Multiple video inputs


Unfortunately, you cannot use the connectors at the same time. The S-Video connector overrides the standard video connector. This is why they share common audio left/right inputs. If you could use them separately, they would each have their own set of audio inputs. (S-Video does not carry audio signals on the cable.) I'm assuming that you are connecting your Satellite as an input to your VCR, and then your VCR to the TV via a video connection. The VCR passes the satellite signal through unless you are watching a tape, then it overrides the dish signal. You have a few choices here: 1. You can connect the coaxial (RF) output from the VCR to the TV, and watch the satellite and VCR on channel 3 (or 4). You can then connect the DVD via S-Video, and watch it on "video". This is the simplest solution, and provides the best picture quality for the DVD (with this TV), but lower quality for the dish and VCR. 2. You can connect the DVD player via RF (if it supports that), watch the DVD on channel 3, and connect the VCR via video. This will make the DVD picture quality terrible. 3. You can replace the VCR with a combo DVD/VCR unit. You can then connect the S-Video out from the combo unit to the TV. This is a more expensive solution. 4. You can replace the TV with a model that includes more inputs.

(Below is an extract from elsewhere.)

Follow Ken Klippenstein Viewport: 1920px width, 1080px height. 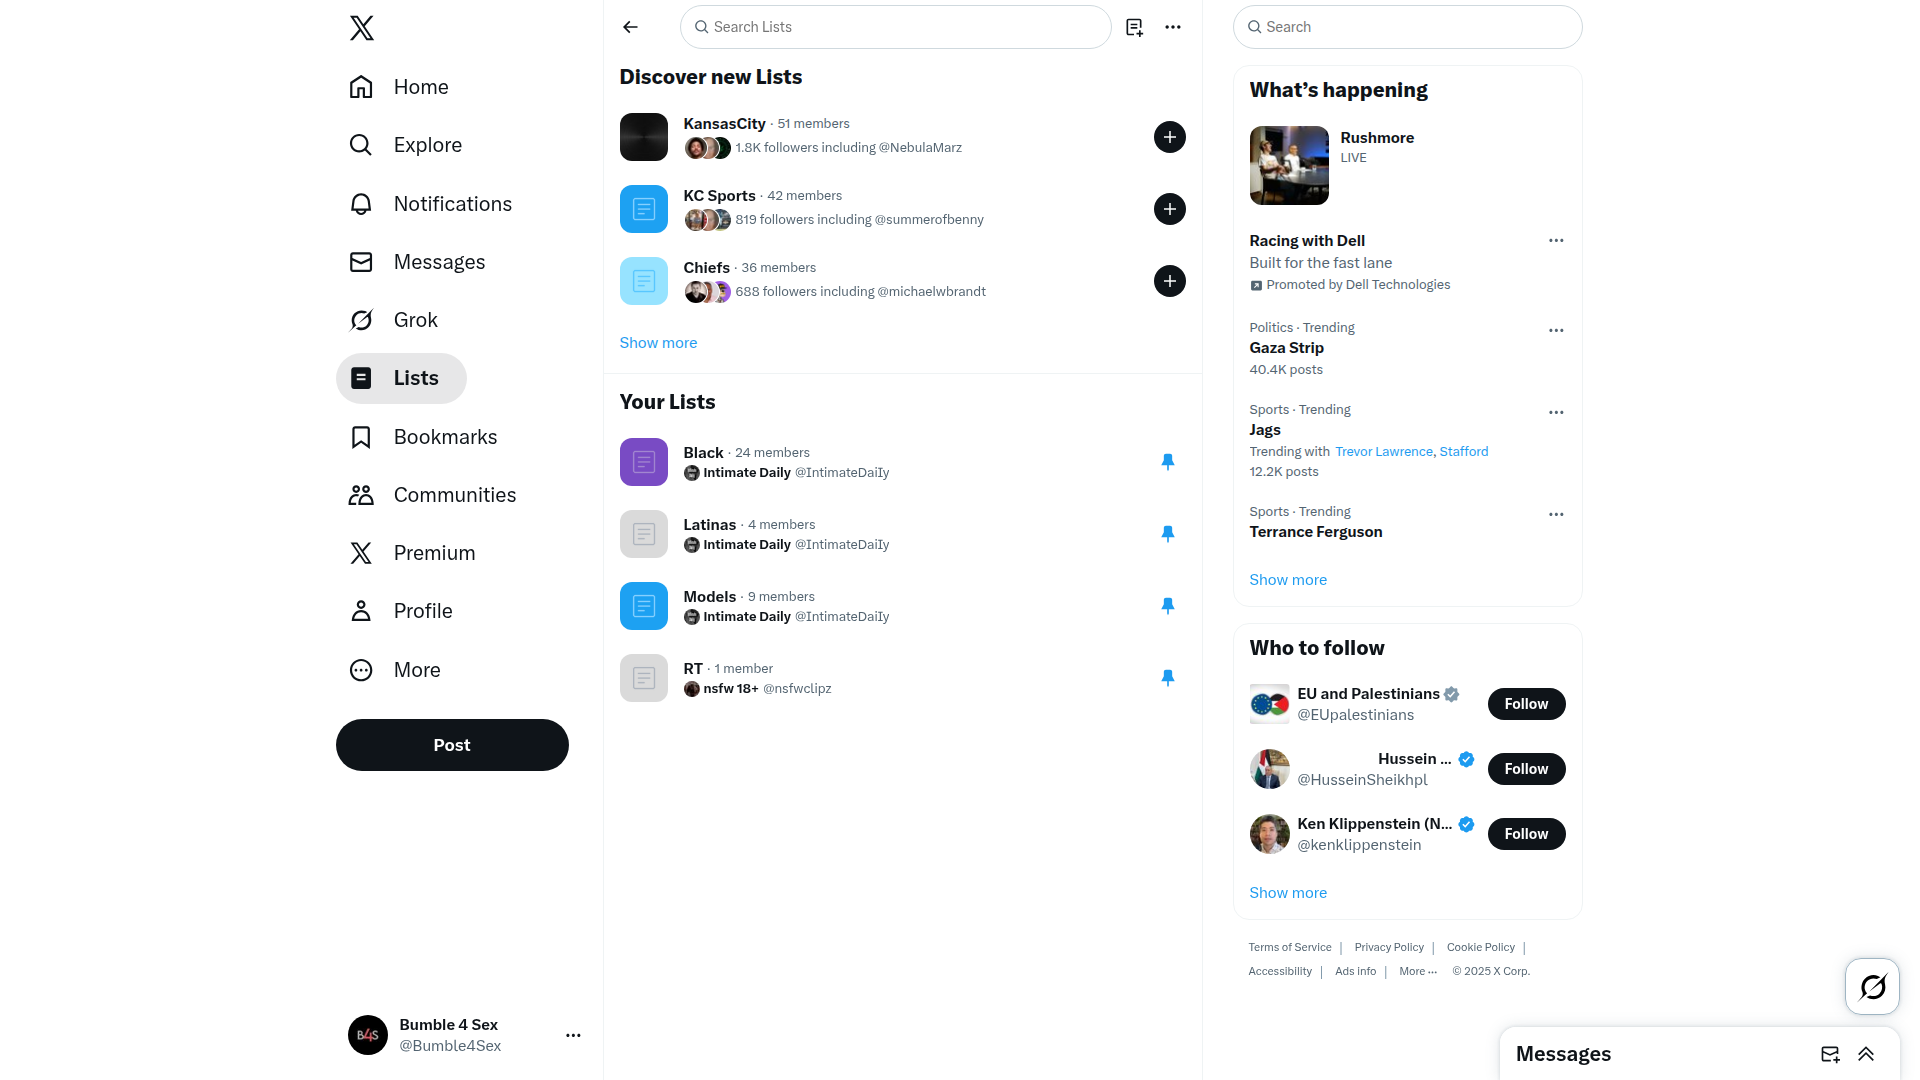(x=1526, y=834)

This is the most expensive solution, but will allow you to watch your DVD over component cables (very high quality) and VCR and dish over S-Video. Ironically, the obvious choice, connecting the DVD as an input to the VCR (as a pass-through) simply WON'T WORK. The signal put out by the DVD player is "copy protected" (using a system called MacroVision) which the VCR will refuse to play, even as a pass-though. Best of luck with this. Given that you are trying to make this all work without replacing equipment, I recommend option #1, until you decide to break down and buy a shiny new HDTV. They are coming down in price every week, but only you can decide when the time is right.